Figure 913

According to Kosslyn's theory, images are constructed in parts, so one might first form (a) a skeletal image of a duck, and then (b) add a wing part to this initial skeletal image.

From there out it begins to get fuzzier. This is akin to the visual field which also has its highest resolution at the centre of the scene being viewed.

Third, the medium has a grain. The grain of a photograph or a VDU refers to the size of the basic dots of colour that make it up. If these dots are very large then the detail one can represent is limited, whereas if the dots are very small more detailed images can be represented. A good example of this is the comparison between a conventional Teletype computer screen and a typical PC monitor. The latter has the grain to depict different letter fonts and pictures in a manner that is impossible on the Teletype screen. Thus, the grain of the spatial medium determines what can and cannot be represented clearly. It also means that when an image is reduced in size then parts of it may disappear, because the grain may not be detailed enough to represent these parts. Specifically, a part of the larger image that was represented by a configuration of dots may, when the image is reduced, be represented by a single dot.

Finally, as soon as an image is generated in the medium it begins to fade and so, if the image is to be maintained in the medium, it needs to be regenerated or refreshed. A similar type of fading occurs with after-images in the visual system. When we look at bright lights and then close our eyes, we see after-images caused by the over-stimulation of our retinal cells. Although these after-images are not the same as visual images, they have this same quality of rapidly fading after they first appear.

Image andpropositional files

Returning to our duck, we have a fair idea of where she is represented but not how we come to represent her. In Kosslyn's computational model it is assumed that there are image files that represent the coordinates of dot-like points in the spatial medium. These image files can represent a whole object or various parts of an object. Specifically, some image files characterise a skeletal image that depicts the basic shape of the object, but lacks many of the object's details. These detailed parts of images may be represented in other image files, for reasons that will become apparent later. In terms of our example, the image in Figure 9.13a is a rough, skeletal image of the duck, while Figure 9.13b shows the addition of one of her parts (i.e., the wings).

The propositional files list the properties of ducks (e.g., HAS_WINGS, HAS_FEET) and the relationships between these properties and a "foundation part" of the duck (i.e., its body). The foundation part is that part that is central to the representation of the object and will be linked to the skeletal image file for the object. The propositional file for the duck might, thus, contain entries that relate the wing parts of the duck to the foundation part: for example, WINGS LOCATION ON_EITHER_SIDE BODY indicating that the wings are on either side of the body. Each of these parts would have a corresponding image file that contains the basic material for constructing the image of a given part in the spatial medium. Propositional files also contain more information about the rough size category of the object (e.g., very small, small, large, enormous) and information about superordinate categories of the objects (e.g., in the duck case, that BIRD would be the most likely superordinate; see Kosslyn, 1980, 1983, for details; and Chapter 10).
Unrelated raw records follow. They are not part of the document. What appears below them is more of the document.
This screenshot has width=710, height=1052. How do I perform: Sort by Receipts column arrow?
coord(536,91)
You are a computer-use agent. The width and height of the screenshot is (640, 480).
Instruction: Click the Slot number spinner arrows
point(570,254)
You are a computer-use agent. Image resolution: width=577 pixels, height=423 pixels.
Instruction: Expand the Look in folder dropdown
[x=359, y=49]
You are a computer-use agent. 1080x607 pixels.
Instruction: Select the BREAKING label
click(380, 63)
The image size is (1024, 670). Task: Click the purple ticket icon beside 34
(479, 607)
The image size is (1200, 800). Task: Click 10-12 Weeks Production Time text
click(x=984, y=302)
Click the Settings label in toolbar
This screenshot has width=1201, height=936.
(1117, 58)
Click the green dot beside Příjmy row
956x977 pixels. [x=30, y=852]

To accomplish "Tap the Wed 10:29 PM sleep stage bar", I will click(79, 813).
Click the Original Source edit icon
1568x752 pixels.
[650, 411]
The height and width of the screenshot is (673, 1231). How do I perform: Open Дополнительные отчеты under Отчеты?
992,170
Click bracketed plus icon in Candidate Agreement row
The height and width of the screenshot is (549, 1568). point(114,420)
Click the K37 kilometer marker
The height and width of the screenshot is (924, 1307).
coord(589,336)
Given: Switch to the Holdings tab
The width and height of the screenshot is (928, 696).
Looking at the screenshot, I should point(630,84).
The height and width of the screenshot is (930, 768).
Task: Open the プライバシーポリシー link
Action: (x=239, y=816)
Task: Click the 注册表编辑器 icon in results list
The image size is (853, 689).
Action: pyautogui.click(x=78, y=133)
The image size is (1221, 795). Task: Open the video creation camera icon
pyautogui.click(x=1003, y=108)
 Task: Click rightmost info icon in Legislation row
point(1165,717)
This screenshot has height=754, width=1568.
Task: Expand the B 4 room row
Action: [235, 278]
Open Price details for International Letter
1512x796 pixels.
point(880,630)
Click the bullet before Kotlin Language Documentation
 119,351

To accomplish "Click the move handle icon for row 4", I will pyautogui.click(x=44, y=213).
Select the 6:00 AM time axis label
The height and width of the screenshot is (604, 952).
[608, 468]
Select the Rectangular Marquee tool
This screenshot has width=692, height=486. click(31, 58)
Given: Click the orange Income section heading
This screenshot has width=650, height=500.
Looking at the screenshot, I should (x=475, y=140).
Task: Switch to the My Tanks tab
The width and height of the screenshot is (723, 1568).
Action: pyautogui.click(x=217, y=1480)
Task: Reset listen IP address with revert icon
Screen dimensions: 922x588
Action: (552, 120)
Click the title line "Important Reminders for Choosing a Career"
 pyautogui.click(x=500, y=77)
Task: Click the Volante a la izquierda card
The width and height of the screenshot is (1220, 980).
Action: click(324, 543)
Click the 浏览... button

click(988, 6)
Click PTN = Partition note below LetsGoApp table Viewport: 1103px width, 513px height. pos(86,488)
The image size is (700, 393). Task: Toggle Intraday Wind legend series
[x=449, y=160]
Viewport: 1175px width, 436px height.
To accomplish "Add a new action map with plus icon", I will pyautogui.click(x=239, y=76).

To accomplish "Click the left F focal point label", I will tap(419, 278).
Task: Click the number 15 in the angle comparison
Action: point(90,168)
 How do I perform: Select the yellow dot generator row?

The information in the propositional files is connected to the image files. So, for example, the foundation part in the propositional file has a link or pointer to the image file that contains the skeletal image of the object. Similarly, the detailed parts of the object have links to image files containing images of these parts. For example, the wings-part is linked to an image file containing co-ordinate information for the construction of an image of a wing.

Imaging processes

Finally, when someone is asked to image a duck several processes use the propositional and image files to generate an image of the duck in the spatial medium. In the model, the main IMAGE process involves three sub-processes: PICTURE, FIND, and PUT. When asked to image, the IMAGE process first checks to see whether the object (i.e., the duck) mentioned in the instructions has, in its propositional-file definition, a reference to a skeletal-image file. If such a file is present then the PICTURE process takes the information about the co-ordinates of the image and represents it in the spatial medium (see Figure 9.13a). Unless the location or size of the image is specified (e.g., image a giant duck), the image is generated in the part of the spatial medium with the highest resolution and at a size that fills this region. The PUT process directs the PICTURE process to place the remaining image-parts at the appropriate locations on the skeletal image. For example, PUT might use the propositional information about the location of the wings to add them to the side of the skeletal image of the body. PUT, however, must use FIND to locate the objects or parts already in the image to which the new, to-be-imaged parts can be related. When the appropriate size and location of the wings are known they are added to the image (see Figure 9.13b).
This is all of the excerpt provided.